Cuban Polls May Lead To New President (Frank, FT) 
Friday, October 19, 2007
Financial Times
By Marc Frank

Cubans go to the polls on Sunday as the western hemisphere's only
one-party state begins an electoral cycle that may well result in a
new president for the first time since Fidel Castro was named to the
post in 1976.

Cuba's tiny illegal but tolerated opposition groups are boycotting
the process, calling it a fraud because citizens have a direct choice
only at the neighborhood level and the government controls the media.

There are no presidential candidates or political campaigns, no
public discussion over who might take over from Mr Castro, and
turnout is traditionally more than 95 per cent.

Elections are about character, not politics, according to the
Communist party, which insists it is banned from organized
participation, though members can run and take most seats at all
levels of government.

"I'll vote for whoever is running. All are good and will have the
same possibility and problems accomplishing anything," said
university student Rebeca Durrsy, shopping at a produce market within
sight of Revolution Palace, headquarters of both the Communist party
and the Council of State.

Another shopper, 40-year old Roberto, did not give his full name.

"I don't care who wins "¦ I'll vote anyway to avoid being seen as a
problem where I live," he said.

President Castro, 81, "temporarily" ceded power to his brother Raúl,
five years his junior, in July 2006 to undergo the first of at least
three major abdominal surgeries for an undisclosed illness.

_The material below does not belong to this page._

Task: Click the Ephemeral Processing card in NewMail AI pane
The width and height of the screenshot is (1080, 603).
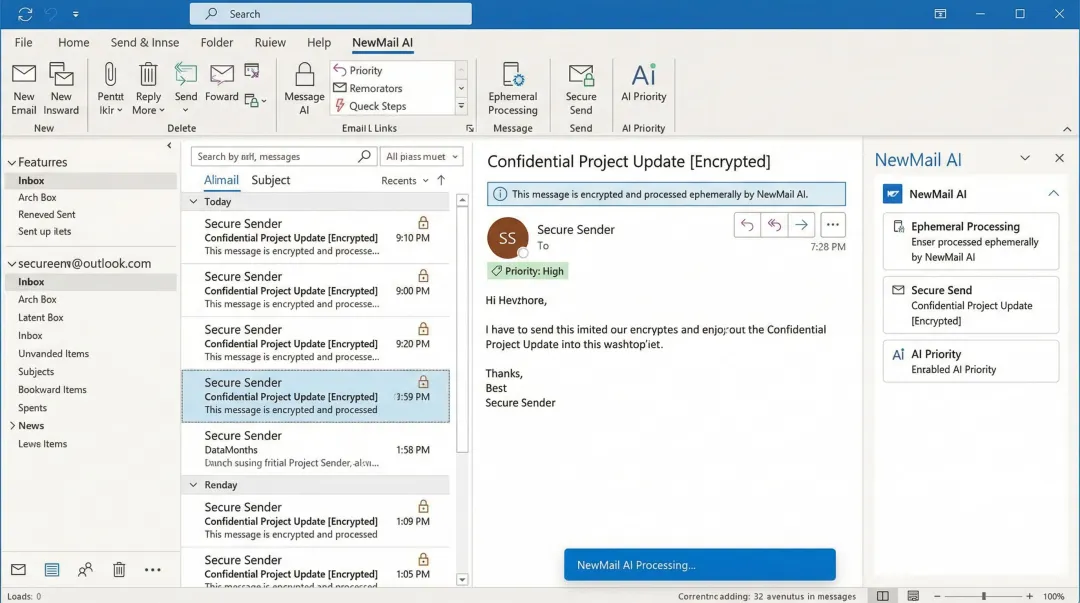Action: pyautogui.click(x=969, y=241)
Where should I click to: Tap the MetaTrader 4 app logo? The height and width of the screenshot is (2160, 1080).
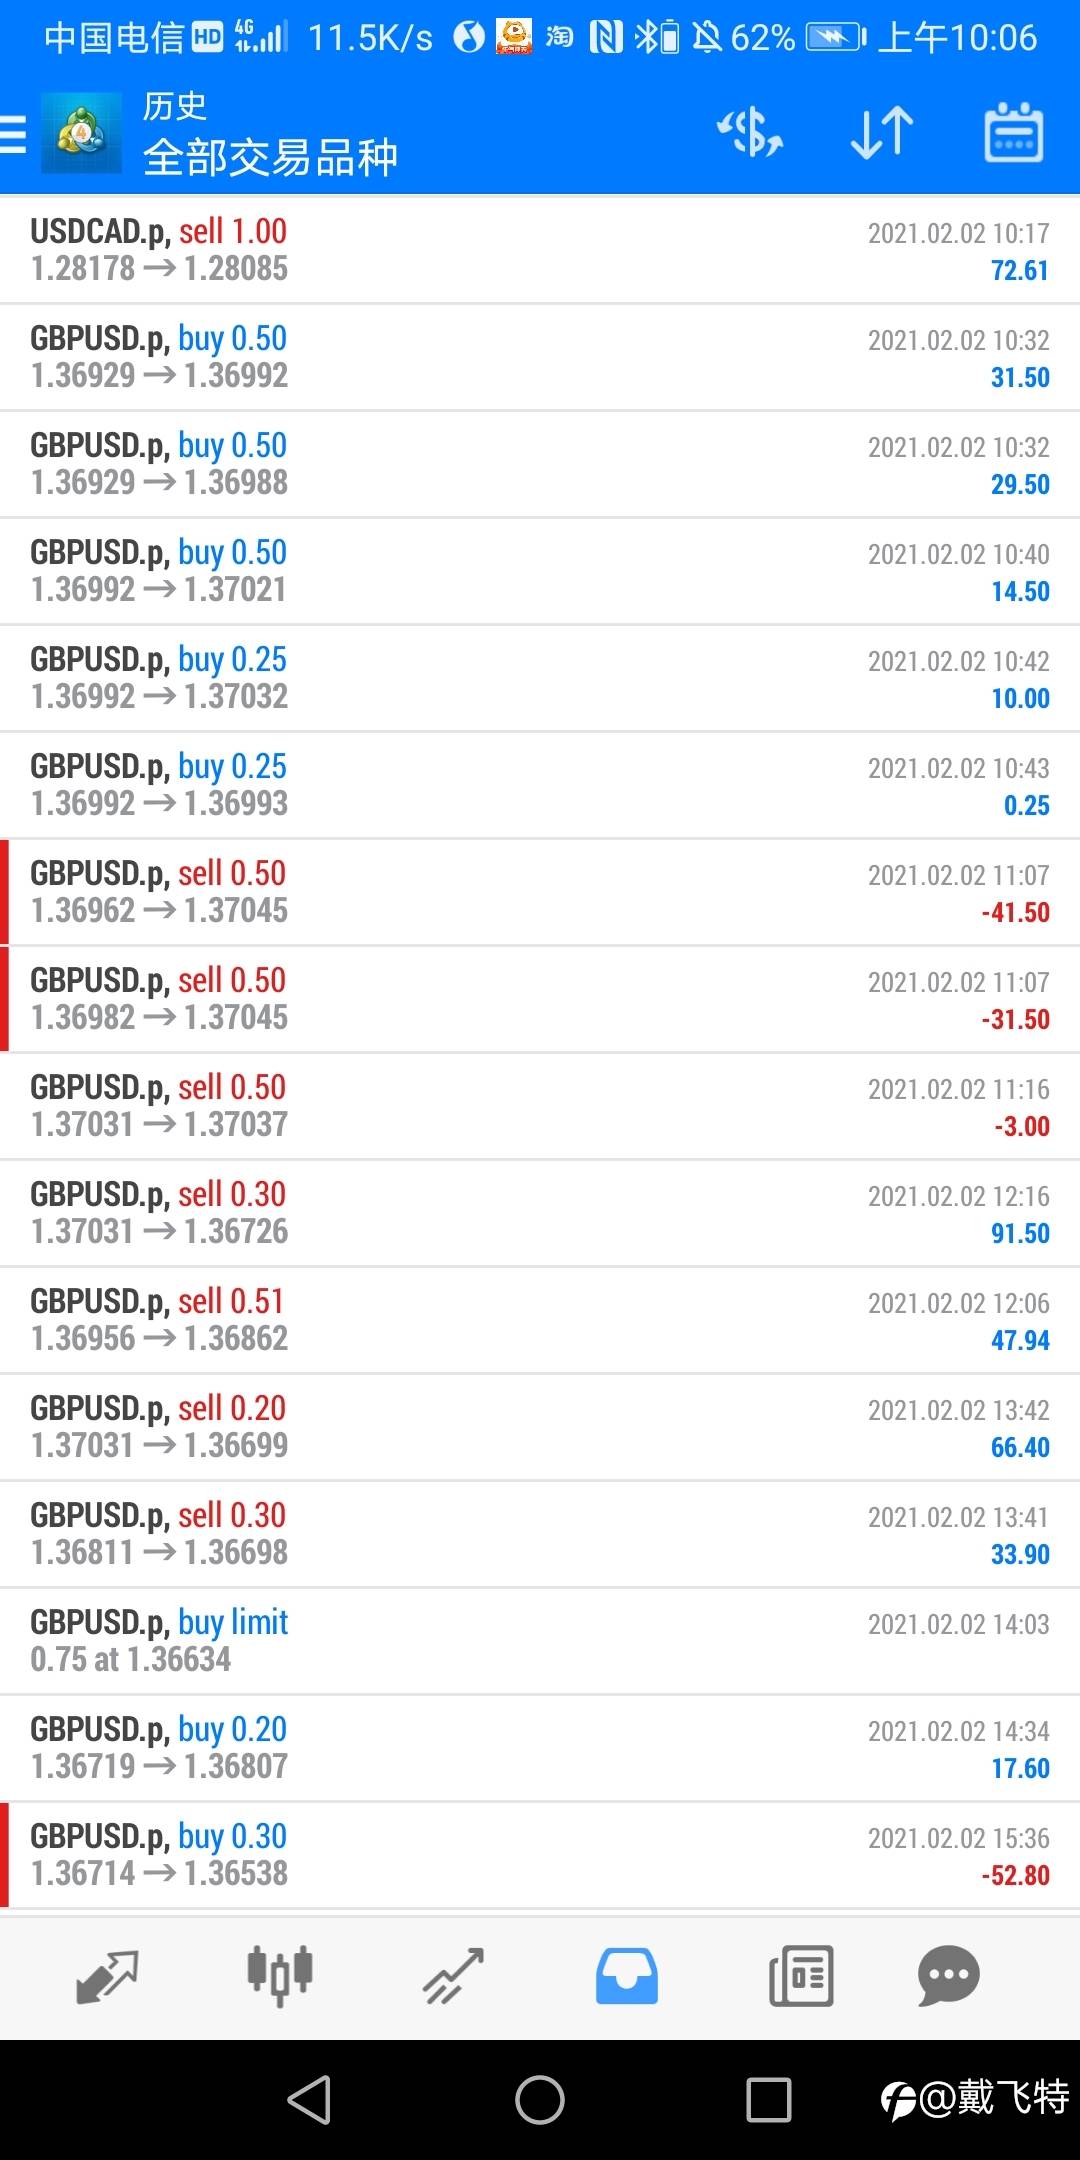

Fidel appeared alert, but frail and in no shape to govern in a
17-minute video released last weekend from whereabouts unknown.

Analysts say he may not be healthy enough to seek re-election next
year, although any political uncertainty around the presidential vote
will be stripped out of the process through layers of representation
before then.

"It seems the perfect moment, and only moment for five more years,
for the party to make the changes in the government nature has forced
upon it. The question is will they, and if so what happens to Fidel?
Will Raúl or someone else replace him? And who now becomes first vice
president?" a European diplomat said.

But few analysts believe a change at the top will result in a
political opening. Despite official encouragement of discussion of
the country's economic problems at tens of thousands of grass roots
meetings across the country in recent months, the debate did not
spill over into September's ward delegate nomination meetings which
were dull early evening affairs where residents nominated their
candidates with a show of hands.

"Since Raúl Castro has opened the door to dialogue about Cuba's
economic problems, many Cubans have increased hopes for change but
remain unable to register their true feelings at the ballot box,"
says Daniel Erickson, who heads up Caribbean affairs at the
Washington-based Inter-American Dialogue group.

"Still, the ward elections will set in motion a process to reshuffle
Cuba's communist leadership at a moment when Fidel Castro's illness
has generated huge doubts about the country's future - which makes
them a significant political event despite their democratic deficit,"
he said.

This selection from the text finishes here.